Insurance broker and risk advisor, Marsh, a business of Marsh McLennan, has published its Global Insurance Market Index showing a slight increase in global insurance rates in the first quarter of 2024. In Canada, with the exception of auto liability, they say casualty rates declined during the period.

“Rates continued to be relatively consistent, with most regions experiencing small decreases in Q1. This was largely driven by a strengthening of the trend for decreases in financial and professional cyber lines and increasing competition among insurers in the global property market,” they write.

Globally, property insurance rates increased three per cent, casualty lines increased three per cent, financial and professional lines declined seven per cent and cyber rates continued to decline, falling six per cent.

Cyber resilience 

“Insurers are increasingly focused on the strength of organizations’ cybersecurity controls, typically looking for year-over-year improvements in cyber resilience,” they state.

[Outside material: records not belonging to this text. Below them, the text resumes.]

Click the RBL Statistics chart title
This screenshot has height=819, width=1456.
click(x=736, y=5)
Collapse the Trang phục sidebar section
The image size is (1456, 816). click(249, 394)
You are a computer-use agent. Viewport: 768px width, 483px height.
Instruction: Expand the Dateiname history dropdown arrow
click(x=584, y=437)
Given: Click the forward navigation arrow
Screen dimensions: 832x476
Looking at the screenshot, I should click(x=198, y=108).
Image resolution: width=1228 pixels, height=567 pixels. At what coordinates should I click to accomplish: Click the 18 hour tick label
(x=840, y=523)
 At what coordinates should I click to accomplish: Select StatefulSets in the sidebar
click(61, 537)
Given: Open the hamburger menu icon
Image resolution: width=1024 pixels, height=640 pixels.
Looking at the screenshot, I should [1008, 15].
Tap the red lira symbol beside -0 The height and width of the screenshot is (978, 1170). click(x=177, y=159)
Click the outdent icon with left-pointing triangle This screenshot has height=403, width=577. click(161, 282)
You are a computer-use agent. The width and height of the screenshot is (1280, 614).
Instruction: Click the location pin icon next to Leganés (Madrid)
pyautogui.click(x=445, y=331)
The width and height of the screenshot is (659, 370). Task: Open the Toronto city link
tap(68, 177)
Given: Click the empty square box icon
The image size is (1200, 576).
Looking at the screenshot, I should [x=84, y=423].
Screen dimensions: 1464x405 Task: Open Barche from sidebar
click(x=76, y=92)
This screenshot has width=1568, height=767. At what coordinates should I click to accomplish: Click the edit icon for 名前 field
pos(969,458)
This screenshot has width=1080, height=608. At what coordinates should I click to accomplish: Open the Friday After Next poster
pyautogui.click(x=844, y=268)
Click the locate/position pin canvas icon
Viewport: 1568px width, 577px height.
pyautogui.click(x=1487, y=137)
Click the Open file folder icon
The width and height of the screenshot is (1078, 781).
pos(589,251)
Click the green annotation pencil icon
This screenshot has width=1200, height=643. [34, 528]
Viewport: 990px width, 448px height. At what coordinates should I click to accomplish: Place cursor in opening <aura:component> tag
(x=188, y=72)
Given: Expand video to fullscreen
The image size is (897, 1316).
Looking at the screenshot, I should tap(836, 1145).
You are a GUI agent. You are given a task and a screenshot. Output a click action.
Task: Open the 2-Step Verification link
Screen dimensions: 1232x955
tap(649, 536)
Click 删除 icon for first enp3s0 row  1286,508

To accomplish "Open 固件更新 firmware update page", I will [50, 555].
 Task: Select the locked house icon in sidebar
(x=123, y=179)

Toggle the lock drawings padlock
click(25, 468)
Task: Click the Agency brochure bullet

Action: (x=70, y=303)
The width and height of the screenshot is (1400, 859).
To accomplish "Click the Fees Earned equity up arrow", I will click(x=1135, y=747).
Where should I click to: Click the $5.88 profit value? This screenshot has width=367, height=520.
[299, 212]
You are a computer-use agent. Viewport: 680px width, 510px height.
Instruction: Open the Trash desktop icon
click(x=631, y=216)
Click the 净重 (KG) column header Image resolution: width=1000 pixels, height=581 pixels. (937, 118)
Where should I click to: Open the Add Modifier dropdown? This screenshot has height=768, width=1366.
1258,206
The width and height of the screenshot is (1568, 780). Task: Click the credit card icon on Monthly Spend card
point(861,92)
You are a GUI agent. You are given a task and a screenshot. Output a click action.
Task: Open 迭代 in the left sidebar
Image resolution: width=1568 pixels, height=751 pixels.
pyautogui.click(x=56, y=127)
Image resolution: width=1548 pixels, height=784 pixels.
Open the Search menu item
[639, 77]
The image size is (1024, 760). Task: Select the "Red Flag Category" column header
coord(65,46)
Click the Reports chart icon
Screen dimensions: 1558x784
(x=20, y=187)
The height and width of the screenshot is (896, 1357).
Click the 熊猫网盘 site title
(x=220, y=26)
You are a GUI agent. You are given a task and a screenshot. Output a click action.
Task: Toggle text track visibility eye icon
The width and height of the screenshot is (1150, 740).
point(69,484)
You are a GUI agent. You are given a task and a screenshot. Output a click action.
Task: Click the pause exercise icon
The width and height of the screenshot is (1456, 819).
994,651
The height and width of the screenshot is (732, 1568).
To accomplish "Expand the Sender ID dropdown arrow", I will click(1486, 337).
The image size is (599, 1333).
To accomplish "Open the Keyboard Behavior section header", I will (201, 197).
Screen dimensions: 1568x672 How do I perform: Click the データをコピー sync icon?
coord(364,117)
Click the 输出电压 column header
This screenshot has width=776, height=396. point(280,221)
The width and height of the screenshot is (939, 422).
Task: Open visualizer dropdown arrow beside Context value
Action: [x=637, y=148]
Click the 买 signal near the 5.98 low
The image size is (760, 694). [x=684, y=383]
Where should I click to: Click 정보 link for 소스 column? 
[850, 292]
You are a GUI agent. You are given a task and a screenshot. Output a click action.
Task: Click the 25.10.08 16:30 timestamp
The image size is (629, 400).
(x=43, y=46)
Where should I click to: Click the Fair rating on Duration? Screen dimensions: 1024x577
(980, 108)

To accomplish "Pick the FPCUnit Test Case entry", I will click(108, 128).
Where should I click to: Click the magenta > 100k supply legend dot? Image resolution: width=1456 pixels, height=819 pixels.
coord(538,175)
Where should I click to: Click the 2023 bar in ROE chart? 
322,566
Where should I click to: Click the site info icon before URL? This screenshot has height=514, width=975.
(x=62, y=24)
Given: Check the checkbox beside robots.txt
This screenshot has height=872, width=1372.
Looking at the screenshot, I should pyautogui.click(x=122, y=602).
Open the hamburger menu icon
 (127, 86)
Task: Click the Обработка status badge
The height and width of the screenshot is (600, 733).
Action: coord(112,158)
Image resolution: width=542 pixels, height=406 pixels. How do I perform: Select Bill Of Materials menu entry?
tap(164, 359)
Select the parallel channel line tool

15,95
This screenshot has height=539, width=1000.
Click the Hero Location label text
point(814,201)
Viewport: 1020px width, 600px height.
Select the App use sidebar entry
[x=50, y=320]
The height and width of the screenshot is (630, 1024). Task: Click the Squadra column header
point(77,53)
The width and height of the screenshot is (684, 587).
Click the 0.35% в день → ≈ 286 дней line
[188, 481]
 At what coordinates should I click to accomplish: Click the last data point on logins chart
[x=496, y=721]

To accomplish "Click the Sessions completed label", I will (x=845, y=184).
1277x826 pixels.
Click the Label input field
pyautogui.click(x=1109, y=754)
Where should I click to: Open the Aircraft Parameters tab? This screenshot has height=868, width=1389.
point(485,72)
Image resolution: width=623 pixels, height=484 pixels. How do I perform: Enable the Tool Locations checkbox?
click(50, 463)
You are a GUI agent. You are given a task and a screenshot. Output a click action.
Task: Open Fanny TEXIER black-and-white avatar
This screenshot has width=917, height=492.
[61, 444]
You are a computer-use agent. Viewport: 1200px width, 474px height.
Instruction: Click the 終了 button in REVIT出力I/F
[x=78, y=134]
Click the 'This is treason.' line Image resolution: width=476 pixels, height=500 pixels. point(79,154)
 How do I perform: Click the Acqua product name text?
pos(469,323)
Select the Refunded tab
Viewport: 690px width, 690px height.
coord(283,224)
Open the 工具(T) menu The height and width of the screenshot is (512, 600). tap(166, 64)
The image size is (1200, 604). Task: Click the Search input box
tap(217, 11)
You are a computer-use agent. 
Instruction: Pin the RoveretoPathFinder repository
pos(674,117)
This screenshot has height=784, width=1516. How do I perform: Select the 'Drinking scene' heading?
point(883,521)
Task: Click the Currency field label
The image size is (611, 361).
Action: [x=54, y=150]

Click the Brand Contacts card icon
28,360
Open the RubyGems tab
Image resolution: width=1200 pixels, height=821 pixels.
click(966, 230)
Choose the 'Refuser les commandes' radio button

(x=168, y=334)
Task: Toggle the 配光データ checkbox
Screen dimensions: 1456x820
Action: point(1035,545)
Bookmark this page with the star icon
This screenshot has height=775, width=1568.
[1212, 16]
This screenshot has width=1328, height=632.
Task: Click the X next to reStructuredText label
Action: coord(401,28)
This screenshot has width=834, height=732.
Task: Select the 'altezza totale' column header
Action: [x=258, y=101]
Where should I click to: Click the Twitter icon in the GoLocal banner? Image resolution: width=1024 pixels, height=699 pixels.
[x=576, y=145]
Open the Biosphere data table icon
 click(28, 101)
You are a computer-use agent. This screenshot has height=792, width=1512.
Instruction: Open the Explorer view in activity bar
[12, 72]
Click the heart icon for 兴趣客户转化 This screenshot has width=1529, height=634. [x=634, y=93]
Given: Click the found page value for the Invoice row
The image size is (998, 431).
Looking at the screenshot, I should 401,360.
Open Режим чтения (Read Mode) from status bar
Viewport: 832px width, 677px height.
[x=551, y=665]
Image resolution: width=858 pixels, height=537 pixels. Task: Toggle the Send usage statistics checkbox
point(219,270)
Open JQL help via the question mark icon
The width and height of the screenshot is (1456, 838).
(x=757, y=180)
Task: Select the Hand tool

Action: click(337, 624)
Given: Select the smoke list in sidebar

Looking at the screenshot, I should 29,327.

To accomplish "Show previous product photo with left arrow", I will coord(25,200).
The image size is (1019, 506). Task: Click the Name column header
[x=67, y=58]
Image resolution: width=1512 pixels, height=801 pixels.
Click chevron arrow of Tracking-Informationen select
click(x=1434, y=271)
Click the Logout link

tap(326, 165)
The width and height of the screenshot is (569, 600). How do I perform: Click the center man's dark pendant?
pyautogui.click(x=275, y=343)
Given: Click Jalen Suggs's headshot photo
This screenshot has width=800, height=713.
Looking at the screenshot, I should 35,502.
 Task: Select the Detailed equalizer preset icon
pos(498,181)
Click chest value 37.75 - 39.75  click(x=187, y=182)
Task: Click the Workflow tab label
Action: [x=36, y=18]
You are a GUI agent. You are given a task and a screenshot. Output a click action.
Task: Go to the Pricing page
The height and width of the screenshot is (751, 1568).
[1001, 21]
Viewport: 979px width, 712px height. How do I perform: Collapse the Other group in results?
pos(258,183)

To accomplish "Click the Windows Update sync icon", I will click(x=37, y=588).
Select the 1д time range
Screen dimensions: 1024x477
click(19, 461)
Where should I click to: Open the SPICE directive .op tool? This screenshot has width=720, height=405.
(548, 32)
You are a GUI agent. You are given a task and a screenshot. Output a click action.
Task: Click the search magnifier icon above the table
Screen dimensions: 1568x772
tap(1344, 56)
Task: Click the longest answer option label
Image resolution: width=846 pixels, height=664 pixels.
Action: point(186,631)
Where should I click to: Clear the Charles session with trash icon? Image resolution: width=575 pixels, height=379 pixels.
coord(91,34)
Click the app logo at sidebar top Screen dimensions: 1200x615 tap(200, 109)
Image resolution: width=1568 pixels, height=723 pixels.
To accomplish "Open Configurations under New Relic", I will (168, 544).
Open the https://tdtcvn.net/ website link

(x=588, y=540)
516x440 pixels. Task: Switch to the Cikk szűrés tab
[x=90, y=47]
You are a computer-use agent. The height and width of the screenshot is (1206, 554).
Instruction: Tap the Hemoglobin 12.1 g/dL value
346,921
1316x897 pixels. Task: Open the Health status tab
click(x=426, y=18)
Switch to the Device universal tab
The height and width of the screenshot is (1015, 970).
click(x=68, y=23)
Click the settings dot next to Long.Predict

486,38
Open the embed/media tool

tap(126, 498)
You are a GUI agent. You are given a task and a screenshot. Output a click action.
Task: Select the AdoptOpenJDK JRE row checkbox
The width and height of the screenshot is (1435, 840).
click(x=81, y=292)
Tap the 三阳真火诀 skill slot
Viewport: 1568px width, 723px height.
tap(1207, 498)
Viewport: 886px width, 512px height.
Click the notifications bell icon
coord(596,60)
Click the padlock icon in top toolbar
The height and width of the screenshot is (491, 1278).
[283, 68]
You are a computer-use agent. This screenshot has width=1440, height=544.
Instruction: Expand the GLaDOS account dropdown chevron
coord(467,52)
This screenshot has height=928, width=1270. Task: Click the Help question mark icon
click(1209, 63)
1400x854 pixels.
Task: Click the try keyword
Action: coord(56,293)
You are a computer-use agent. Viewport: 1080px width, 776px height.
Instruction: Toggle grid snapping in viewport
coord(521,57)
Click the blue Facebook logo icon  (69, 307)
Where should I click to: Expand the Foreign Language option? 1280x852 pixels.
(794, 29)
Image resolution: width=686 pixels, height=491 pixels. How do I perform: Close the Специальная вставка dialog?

In Canada, property insurance rates rose two per cent. “Increases were mainly driven by risks that were viewed by insurers as lacking focus on engineering and that had poor loss experience and/or critical catastrophe (CAT) exposures, particularly in British Columbia earthquake and U.S. severe convective storms,” the report states, adding that certain classes of business have faced more difficult renewals. 

In Canada 

In Canada, property insurance rates were flat. The report states that competition among insurers accelerated, there was ample capacity and clients were focused on risk improvement. As in earlier quarters, certain classes of business continued to face challenges (recycling, forestry, food and warehousing).

Casualty rate decreased one per cent while auto liability increased “in the low single digits.” Financial and professional lines, meanwhile, declined 10 per cent.

“Underwriters remained concerned about macroeconomic issues, including banking sector challenges, labor shortage, supply chain delays and geopolitical tensions and kept a close eye on companies’ communications with shareholders on these issues,” the report states. It also discusses litigation and the employment practices liability (EPL) market.

In cyber, insurance rates decreased five per cent, “driven by excess layer premium reductions.”

They say new market entrants increased capacity. “Insurer competition in excess layers contributed to the decline.” As underwriters continue to look for improvements in cybersecurity controls, they state, the scope of coverage available also continued to broaden.